EXCERPTED TEXT
[start]

5.1.2. Invoking PageRank in GraphX
As we saw in chapter 2, GraphX has already implemented PageRank; we didn’t need to code up the algorithm described in the previous subsection. In this section, you’ll see two different ways to invoke PageRank and some of the parameters.
Object-oriented vs. object-based ways to invoke PageRank
GraphX provides two ways to invoke PageRank: object-oriented and object-based. In chapter 2, we invoked the pageRank() function from our Graph object, which is the object-oriented way. The pageRank() function is a function of GraphOps, and Graph automatically creates a GraphOps and provides a conversion of itself to GraphOps whenever needed, much in the same way that an RDD will convert itself to a PairRDD as needed, as we saw in section 4.2.2. The relationships between the various classes are shown in figure 5.2.
Figure 5.2. The companion object Graph contains an implicit (automatic) conversion from Graph to its corresponding GraphOps, so all of the operations available in GraphOps can be invoked as if those operations were declared in the Graph class. GraphOps contains a pageRank() method, but it calls run() from the PageRank singleton object, passing in the graph as the first parameter.

[end]

(A block of data)
[start]

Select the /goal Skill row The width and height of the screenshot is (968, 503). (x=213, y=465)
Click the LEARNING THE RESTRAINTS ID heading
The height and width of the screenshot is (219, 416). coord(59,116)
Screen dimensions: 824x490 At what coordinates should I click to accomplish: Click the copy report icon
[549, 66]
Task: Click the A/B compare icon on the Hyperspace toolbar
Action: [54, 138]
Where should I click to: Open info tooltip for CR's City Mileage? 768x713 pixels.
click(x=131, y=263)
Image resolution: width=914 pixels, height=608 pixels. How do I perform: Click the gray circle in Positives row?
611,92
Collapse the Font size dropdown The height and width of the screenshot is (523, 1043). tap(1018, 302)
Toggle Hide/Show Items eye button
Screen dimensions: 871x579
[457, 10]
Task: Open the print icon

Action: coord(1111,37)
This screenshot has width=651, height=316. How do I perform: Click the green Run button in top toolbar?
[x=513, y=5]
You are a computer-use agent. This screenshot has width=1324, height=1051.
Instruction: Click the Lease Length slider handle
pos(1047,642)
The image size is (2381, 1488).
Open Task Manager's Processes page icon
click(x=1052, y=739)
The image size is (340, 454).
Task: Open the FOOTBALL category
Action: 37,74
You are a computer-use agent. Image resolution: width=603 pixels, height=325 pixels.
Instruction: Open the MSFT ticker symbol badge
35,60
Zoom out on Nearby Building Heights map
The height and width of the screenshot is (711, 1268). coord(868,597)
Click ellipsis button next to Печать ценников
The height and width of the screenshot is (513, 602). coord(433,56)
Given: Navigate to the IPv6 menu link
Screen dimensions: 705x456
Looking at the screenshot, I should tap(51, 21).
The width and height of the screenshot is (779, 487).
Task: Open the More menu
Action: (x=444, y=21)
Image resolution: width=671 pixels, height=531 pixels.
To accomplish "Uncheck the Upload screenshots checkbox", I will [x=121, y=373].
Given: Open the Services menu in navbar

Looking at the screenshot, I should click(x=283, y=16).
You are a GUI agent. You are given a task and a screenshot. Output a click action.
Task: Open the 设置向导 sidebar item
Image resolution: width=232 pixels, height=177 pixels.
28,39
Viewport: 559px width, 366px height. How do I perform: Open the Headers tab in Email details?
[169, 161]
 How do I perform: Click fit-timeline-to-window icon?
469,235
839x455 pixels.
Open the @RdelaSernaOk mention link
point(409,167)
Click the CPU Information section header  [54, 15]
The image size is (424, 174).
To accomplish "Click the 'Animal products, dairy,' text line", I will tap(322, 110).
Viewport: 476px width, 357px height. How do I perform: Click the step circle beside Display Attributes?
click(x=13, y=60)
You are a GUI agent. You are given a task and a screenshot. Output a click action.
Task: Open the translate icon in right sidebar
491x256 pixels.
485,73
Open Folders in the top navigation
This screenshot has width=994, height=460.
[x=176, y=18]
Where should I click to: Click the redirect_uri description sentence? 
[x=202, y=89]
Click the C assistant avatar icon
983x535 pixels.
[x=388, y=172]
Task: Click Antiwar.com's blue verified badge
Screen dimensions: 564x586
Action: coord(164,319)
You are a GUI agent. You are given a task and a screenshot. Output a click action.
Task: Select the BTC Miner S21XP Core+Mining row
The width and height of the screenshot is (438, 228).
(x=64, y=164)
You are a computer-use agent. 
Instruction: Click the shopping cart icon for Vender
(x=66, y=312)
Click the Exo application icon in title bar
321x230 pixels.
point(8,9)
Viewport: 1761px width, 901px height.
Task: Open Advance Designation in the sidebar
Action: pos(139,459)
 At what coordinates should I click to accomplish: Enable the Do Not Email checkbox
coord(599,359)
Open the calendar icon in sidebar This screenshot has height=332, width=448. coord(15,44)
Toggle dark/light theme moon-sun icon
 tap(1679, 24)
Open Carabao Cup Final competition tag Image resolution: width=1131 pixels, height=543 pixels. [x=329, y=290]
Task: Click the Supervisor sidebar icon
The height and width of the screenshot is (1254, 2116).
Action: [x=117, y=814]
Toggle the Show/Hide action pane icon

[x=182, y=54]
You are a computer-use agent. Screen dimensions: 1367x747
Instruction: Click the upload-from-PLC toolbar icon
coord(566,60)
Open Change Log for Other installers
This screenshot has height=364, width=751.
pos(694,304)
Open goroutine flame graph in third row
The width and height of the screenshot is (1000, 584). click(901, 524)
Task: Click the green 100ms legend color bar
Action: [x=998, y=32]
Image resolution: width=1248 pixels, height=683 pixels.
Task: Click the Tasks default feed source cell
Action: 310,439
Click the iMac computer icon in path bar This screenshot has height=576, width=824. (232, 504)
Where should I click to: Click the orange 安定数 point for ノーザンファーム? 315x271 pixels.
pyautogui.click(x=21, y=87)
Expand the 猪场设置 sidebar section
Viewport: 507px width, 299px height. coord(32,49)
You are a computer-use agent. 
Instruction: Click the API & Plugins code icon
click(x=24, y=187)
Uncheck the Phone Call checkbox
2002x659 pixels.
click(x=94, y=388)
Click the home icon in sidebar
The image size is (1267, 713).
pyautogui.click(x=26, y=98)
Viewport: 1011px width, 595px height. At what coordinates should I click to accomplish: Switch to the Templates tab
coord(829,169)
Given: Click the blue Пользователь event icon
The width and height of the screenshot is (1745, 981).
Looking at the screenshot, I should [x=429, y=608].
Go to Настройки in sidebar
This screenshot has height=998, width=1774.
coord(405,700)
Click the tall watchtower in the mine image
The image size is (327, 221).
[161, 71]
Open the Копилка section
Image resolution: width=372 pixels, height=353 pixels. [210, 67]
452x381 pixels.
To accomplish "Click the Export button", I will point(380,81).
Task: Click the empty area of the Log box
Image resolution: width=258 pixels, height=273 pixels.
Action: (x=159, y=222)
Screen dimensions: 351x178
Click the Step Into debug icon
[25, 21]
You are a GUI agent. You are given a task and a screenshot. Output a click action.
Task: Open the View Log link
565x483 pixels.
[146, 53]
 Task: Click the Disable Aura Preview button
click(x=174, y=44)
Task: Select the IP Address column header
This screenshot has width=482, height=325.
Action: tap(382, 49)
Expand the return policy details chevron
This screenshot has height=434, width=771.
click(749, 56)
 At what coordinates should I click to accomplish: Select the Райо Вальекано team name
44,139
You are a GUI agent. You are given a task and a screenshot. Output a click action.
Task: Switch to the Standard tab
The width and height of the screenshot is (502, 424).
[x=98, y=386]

[end]

WHAT YOU WILL DO
• a. Answer these questions using the GraphX PageRank excerpt:
(i) What are the two ways GraphX provides to invoke PageRank?
(ii) Of which class is the pageRank() function a function?
(iii) What does the pageRank() method in GraphOps call?
• b. Transcribe the stretch of the GraphX PageRank excerpt from "Figure 5.2. The" through "the first parameter.".
Rely only on the text to complete what comes next.

ANSWERS TO THE TASKS
• a.
(i) Object-oriented and object-based.
(ii) GraphOps.
(iii) run() from the PageRank singleton object, with the graph passed in as the first parameter.

• b.
Figure 5.2. The companion object Graph contains an implicit (automatic) conversion from Graph to its corresponding GraphOps, so all of the operations available in GraphOps can be invoked as if those operations were declared in the Graph class. GraphOps contains a pageRank() method, but it calls run() from the PageRank singleton object, passing in the graph as the first parameter.